Instructions:
A. Could you rewrite everything from "It may be shocking" down to "issued in court." in the nursing home arbitration text, with "arbiter" changed to "arbitrator"?
B. Can you write the next part of the nursing home arbitration text, picking up right after its final sentence?

It may be shocking and frustrating to learn that, up until the tail end of last week, residents of long-term care facilities who were subjected to neglect and abuse by facility staff members, were also without basic legal rights. Thankfully, all of this changed on September 28th, when the federal Department of Health and Human Services (DHSS) issued a ruling that finally seeks to protect vulnerable nursing home residents.
The new rule will remedy the fact that victims of nursing homes often find themselves unable to take their cases to public trial. Instead, they are forced into arbitration, which involves a decision made not by a judge but by an arbiter (who could also be a private attorney and have special corporate interests). It comes as no surprise that awards issued in arbitration are, on average, 35 percent lower than those issued in court.
How is this allowed to happen? Well, many of these long-term care facilities require that residents contractually agree to this up-front in order to live there. In effect, this requires the elderly and sick to choose between their health and their full legal rights — a downright horrible, unfair, and unnecessary, decision to ask anyone to make.
Centers for Medicare & Medicaid Services Just Changed Everything
The recent ruling is the first major overhaul to nursing home regulations since 1991, and it changes the landscape of how many nursing home abuse cases are approached and dealt with. For years, long-term care facility victims have needlessly suffered and, all too often, have been unable to receive adequate justice for that suffering.
Why? Well, it is important to remember that private arbitration is just that — private. When cases of neglect, abuse, injury, and death are not given the opportunity to be presented in a public court, victims’ voices are silenced. The public never learns about the crimes committed — and the corporations that run such homes are allowed to continue their operations as usual, unscathed.
The new ruling makes use of the fact that most nursing homes rely on funding from the Centers for Medicare & Medicaid Services (CMS). As of last week, if facilities want to continue to receive that funding, they must, according to the official document, “not enter into an agreement for binding arbitration with a resident or their representative until after a dispute arises between the parties.”

Source data:
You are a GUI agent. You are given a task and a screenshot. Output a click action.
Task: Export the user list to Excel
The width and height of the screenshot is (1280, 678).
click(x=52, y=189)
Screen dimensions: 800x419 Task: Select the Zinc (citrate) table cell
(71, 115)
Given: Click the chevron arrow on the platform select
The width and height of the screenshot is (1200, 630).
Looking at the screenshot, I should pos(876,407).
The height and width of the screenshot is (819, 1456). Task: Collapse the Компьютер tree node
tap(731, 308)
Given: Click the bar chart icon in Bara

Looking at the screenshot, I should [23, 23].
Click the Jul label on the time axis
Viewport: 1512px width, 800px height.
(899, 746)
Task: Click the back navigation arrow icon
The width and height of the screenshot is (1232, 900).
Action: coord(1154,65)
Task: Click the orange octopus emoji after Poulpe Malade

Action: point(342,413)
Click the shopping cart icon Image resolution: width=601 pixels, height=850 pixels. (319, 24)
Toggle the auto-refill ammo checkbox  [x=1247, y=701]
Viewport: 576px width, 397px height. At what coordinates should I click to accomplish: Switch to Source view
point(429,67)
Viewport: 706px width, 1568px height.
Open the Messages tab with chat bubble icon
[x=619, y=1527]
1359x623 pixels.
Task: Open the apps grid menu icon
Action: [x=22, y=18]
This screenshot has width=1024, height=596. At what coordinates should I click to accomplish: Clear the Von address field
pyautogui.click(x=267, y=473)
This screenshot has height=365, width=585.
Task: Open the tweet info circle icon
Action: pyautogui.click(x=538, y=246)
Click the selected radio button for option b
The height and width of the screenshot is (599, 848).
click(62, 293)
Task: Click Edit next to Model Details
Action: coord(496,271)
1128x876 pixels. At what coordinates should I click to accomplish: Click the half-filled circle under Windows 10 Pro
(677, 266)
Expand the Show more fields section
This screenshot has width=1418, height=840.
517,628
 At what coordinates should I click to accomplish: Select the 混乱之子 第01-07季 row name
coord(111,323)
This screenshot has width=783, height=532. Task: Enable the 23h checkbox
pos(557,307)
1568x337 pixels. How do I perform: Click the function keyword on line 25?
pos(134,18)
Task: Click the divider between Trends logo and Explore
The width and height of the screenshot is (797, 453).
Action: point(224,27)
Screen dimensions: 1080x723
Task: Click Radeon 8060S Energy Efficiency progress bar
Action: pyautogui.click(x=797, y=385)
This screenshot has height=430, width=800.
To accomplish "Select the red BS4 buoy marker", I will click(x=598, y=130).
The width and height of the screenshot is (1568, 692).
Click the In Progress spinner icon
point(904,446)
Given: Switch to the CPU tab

Answer set:
A.
It may be shocking and frustrating to learn that, up until the tail end of last week, residents of long-term care facilities who were subjected to neglect and abuse by facility staff members, were also without basic legal rights. Thankfully, all of this changed on September 28th, when the federal Department of Health and Human Services (DHSS) issued a ruling that finally seeks to protect vulnerable nursing home residents.
The new rule will remedy the fact that victims of nursing homes often find themselves unable to take their cases to public trial. Instead, they are forced into arbitration, which involves a decision made not by a judge but by an arbitrator (who could also be a private attorney and have special corporate interests). It comes as no surprise that awards issued in arbitration are, on average, 35 percent lower than those issued in court.

B.
What this means is that elder or nursing home abuse victims may still choose arbitration as a means of settling a case — if they wish to do so — but they cannot be forced into agreeing to arbitration before the fact, upon signing initial documents and moving into a facility.
Finally, We Can Hold Nursing Homes Accountable
Andy Slavitt, the acting administrator for CMS, stresses the rule’s far-reaching and positive effects, which will “improve the care and safety of the nearly 1.5 million residents in the more than 15,000 long-term care facilities that participate in the Medicare and Medicaid programs.” Wow. That’s a lot of people who, before this moment, often found themselves, in a lot of ways, defenseless.
Currently, elder abuse occurs at 1 out of every 3 nursing homes. Such a high likelihood of abuse is not only upsetting, it’s outright unacceptable. Certainly, the increased ability to bring long-term care facilities to trial will, over time, help decrease the overwhelming and disgusting amount of negligence and abuse. Needless to say, many are overjoyed by this ruling — though it seems ridiculous that this right wasn’t preserved all along.
This issue serves as a reminder of the constant and inappropriate greed-based influence that corporations have over the health and safety of the general public. This past week marks a major turning point in victims’ rights. Let’s keep the ball moving in the direction of justice, and hold unlawful and deceitful nursing homes accountable — for the health and safety of us all.